A visit to Kuipers Family Farm in Maple Park to pick our apples has become a fall tradition for my little family, and this year was no exception.  I love strolling through the orchard and watching my kids' excitement build as they discover and grasp the 'perfect' apple, and we always look forward to those insanely delicious cider donuts they sell in the orchard's bake shop.

Forget about the apples.  Those famous finger-lickin' sugar and cinnamon cider donuts are reason enough to head to Kuipers … but I digress.

Last year, we became so busy with the kids' football and soccer games that we nearly missed out on the apples - and the donuts, altogether.  By the time we got around to it, it was the last weekend of 'u-pick,' so we got the dregs.  Nary an apple could be found, but for the few rejects we discovered, discarded in the apple boxes at the end of each row.  We weren't the only slacker wannabe apple-pickers who rescued those 'Charlie Brown' apples and made them our own, but it felt like cheating, somehow, not to pick them ourselves.

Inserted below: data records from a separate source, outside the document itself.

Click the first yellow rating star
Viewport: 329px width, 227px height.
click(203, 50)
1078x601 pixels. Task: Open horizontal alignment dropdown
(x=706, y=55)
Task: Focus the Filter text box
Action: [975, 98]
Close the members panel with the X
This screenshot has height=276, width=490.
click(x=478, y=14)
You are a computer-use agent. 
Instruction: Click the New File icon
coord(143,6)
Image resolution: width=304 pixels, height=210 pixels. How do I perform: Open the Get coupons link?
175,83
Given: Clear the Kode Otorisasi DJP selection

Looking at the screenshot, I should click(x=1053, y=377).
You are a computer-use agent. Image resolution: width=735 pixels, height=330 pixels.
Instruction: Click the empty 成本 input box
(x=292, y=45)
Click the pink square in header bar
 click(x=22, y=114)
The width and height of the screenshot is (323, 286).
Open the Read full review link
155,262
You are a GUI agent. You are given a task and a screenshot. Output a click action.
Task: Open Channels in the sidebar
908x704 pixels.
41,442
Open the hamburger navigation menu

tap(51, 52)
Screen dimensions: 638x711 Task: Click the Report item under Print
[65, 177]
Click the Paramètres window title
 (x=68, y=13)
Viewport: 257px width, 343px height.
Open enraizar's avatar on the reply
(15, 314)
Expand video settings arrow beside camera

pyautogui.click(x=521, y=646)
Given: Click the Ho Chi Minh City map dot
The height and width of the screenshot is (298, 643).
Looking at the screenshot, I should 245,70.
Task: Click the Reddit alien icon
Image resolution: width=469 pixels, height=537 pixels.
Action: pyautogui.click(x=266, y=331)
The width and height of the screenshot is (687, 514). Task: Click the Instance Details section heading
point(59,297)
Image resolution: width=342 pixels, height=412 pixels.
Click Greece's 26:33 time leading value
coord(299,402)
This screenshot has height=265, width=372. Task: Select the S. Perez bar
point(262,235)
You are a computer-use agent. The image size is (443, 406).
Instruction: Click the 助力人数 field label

We didn't make that mistake this year.

We headed out to Maple Park last Saturday after Noah's football game and were not disappointed.  The trees were heavy with fruit, and in spite of a few rainy moments later in the afternoon, the weather was perfect for picking.  Enough people were scared off by the forecast to make the line into the orchard virtually nonexistent, so we were able to get down to business right away.

But not before getting past Stan, the purveyor of those cute little ¼ peck apple bags.

Stan, our orchard guide, snappily dressed in a red vest, red kerchief and straw hat, gave us the dirt about the orchard:  it has produced apples for 38 seasons and contains over 5,000 apple trees comprised of 21 varieties.  There would be no hayride that day because it was too muddy for the wagons, Stan said, but he invited us to try the apples before committing to a particular variety.

Eat the apples?  Right there in the orchard?

Never before, in my whole life, have I ever been encouraged to sneak a snack at a u-pick farm.  I was thrilled about this revelation, especially since I had pies to make and the Braeburns, my all-time favorite cooking apple, weren't quite ripe enough for picking last Saturday.

I asked Stan about his next best picks for apple pies.

"Blending the varieties to get the best flavors.  Try that," he suggested.

Not a bad idea, so my family tried three.  The Rome Beauty was okay but seemed too bland for pies.  The yellow Jonathan was good, too, but paled in comparison to the Empire, which was especially sweet and snappy and my family's taste-test best-pick.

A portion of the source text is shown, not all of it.